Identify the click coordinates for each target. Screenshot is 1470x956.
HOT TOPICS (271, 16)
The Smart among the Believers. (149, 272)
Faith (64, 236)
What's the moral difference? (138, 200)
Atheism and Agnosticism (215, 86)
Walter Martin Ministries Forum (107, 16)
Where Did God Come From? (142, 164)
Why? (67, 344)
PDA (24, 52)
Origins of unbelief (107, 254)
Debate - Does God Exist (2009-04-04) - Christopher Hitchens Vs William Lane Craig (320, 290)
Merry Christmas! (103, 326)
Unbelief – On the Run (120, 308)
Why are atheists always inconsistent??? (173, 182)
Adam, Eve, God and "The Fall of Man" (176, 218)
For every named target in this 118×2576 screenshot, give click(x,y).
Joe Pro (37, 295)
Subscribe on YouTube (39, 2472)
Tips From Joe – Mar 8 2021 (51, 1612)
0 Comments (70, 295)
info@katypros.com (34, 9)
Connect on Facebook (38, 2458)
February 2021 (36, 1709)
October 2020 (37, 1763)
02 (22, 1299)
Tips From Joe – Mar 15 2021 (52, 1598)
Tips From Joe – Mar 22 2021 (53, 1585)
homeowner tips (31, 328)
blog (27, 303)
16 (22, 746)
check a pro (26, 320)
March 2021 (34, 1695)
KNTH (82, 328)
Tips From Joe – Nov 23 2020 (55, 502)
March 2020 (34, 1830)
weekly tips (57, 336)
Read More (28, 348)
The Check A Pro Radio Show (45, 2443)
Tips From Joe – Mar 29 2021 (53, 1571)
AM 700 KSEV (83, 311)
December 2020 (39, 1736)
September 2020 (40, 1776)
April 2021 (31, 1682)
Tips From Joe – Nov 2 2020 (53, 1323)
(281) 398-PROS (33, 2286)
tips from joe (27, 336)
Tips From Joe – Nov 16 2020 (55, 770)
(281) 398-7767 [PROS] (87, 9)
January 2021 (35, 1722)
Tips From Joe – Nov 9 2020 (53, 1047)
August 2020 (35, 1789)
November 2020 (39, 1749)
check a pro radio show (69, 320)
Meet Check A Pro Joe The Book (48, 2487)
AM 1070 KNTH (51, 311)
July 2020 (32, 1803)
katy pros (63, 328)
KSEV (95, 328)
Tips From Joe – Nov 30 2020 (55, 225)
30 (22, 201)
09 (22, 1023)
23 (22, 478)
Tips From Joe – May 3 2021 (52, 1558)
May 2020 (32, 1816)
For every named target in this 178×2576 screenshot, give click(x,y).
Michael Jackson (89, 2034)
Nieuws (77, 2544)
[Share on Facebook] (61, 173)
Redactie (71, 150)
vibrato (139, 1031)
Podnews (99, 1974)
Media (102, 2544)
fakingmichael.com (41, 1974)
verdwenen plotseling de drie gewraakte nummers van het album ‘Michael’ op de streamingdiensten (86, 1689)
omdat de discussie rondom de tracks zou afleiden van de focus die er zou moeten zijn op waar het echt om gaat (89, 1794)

> EXERCISE PROMPT: Beginning with the line containing "Connect on Facebook (38, 2458)" and ending with the line containing "KNTH (82, 328)", extract those lines exactly from the listing above, and only those.

> EXERCISE SOLUTION:
Connect on Facebook (38, 2458)
February 2021 (36, 1709)
October 2020 (37, 1763)
02 (22, 1299)
Tips From Joe – Mar 15 2021 (52, 1598)
Tips From Joe – Mar 22 2021 (53, 1585)
homeowner tips (31, 328)
blog (27, 303)
16 (22, 746)
check a pro (26, 320)
March 2021 (34, 1695)
KNTH (82, 328)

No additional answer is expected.